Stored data
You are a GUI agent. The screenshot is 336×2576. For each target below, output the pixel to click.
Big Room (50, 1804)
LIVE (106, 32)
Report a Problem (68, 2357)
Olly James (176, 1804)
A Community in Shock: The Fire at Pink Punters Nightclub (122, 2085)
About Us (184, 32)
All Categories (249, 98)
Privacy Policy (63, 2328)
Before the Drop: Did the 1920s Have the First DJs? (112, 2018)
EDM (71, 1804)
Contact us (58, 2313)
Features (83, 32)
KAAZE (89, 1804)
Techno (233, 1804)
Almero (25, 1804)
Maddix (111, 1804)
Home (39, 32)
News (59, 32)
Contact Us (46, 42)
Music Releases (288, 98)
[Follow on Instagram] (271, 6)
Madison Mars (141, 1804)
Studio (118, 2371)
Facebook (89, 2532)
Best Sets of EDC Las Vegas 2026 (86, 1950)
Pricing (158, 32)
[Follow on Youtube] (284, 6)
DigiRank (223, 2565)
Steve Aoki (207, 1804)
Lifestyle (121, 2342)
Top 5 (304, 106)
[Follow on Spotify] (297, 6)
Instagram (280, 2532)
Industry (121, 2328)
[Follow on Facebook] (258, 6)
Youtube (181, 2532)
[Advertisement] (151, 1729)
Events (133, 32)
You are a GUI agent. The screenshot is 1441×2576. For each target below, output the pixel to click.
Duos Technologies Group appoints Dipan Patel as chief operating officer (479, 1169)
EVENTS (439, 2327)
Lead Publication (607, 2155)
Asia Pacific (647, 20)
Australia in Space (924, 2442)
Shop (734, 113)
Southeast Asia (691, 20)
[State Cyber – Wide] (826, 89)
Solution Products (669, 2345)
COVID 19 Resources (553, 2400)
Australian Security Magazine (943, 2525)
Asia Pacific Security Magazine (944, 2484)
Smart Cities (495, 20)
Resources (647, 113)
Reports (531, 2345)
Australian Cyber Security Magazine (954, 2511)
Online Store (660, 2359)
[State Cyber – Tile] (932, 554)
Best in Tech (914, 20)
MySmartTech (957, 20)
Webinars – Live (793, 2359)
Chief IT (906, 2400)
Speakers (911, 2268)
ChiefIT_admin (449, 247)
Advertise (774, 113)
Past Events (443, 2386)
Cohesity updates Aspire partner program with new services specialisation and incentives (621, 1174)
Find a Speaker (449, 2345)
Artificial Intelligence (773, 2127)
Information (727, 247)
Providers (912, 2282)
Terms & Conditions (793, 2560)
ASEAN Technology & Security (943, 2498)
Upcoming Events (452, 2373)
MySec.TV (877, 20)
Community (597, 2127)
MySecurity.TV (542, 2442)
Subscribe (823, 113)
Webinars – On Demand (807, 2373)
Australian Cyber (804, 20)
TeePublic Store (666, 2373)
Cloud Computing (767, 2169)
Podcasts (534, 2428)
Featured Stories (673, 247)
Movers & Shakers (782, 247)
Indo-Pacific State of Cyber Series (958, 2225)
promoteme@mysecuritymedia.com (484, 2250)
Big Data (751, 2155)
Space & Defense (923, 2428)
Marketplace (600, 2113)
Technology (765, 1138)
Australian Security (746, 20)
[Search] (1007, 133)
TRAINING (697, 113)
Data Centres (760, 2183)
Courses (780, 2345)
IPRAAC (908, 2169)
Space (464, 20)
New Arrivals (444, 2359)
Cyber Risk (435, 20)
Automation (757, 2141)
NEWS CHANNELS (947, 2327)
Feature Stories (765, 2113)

:: WHAT THE EXERCISE ASKS ::
From the records above, transcribe without alteration every line from the one with "Almero (25, 1804)" to the one with "Pricing (158, 32)", inclusive.

:: TASK RESPONSE ::
Almero (25, 1804)
Maddix (111, 1804)
Home (39, 32)
News (59, 32)
Contact Us (46, 42)
Music Releases (288, 98)
[Follow on Instagram] (271, 6)
Madison Mars (141, 1804)
Studio (118, 2371)
Facebook (89, 2532)
Best Sets of EDC Las Vegas 2026 (86, 1950)
Pricing (158, 32)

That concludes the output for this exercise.